What I found most striking about sharing happy memories, was the direct correlation to their saddest memories. It makes sense – often times the hardest things in our life end up in one way or another contributing to some of the best times of our lives.
“The harder the struggle, the more glorious the triumph.”
E’s saddest memory was a fight with his mother. His happiest was going to get hot chocolate after the argument.
O’s saddest memory was not being able to climb a tree – and her happiest was when her dad helped her climb a tall tree.
P’s happiest memory was when Moses bit her and her happiest was when he hugged her.
Sarah’s saddest memory was when the flowers are under the weeds and her happiest is when the sun is out and the flowers and vegetables in the garden grow.
While they worked with clay it was apparent they didn’t have the creation of a concrete thing in mind, but rather worked the clay as they talked about their memory. It was almost more of a way to physically express themselves and their story. They could push, smooth, squish, pinch, place, and state what the clay represented – without feeling pressure to make it look exactly like the things they were talking about.

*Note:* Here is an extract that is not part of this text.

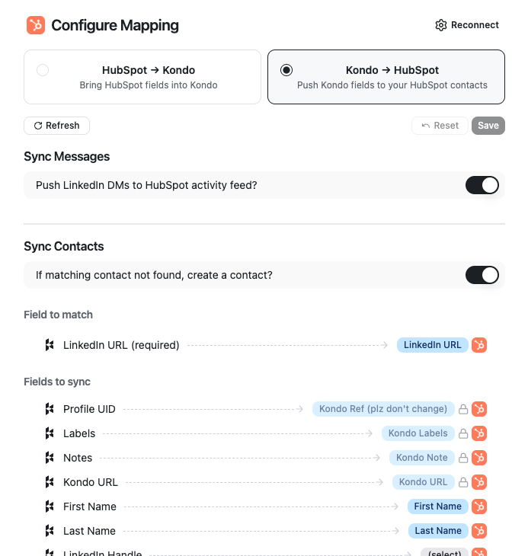Click the Save button

pyautogui.click(x=488, y=126)
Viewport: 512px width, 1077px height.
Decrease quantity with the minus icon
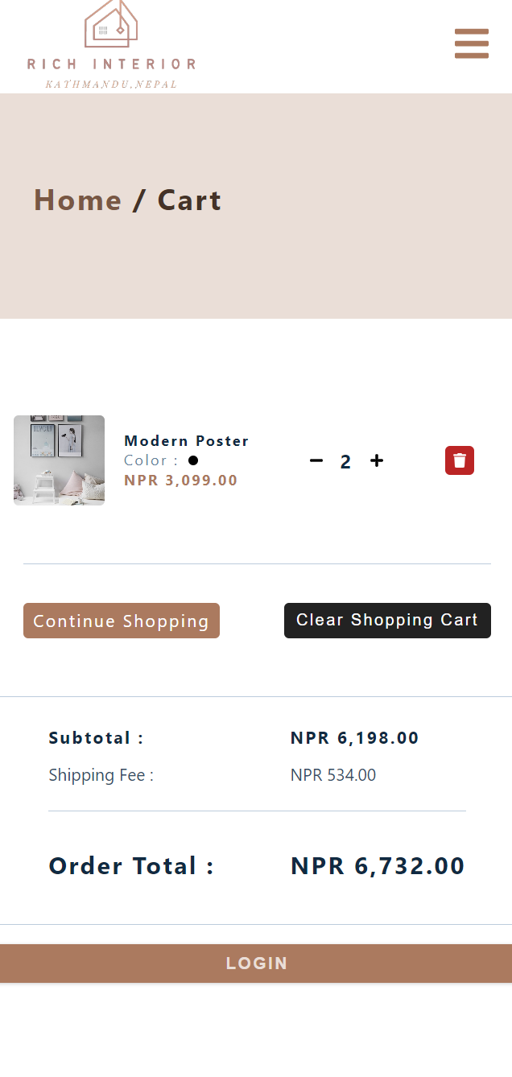(x=316, y=460)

It is a beautiful thing to see the correlation between happy and sad experiences and how clearly these memories have played an impact on them. It is through struggles, sadness, and frustration, that we learn, grow, and develop – leading us to some of our best, brightest, and happiest of times. I wonder if when they tell their stories to others, if they will want to tell both stories together or separately. If I don’t point of the correlation – will they notice it? How can we use this to discuss things like character development and conflict resolution in story telling?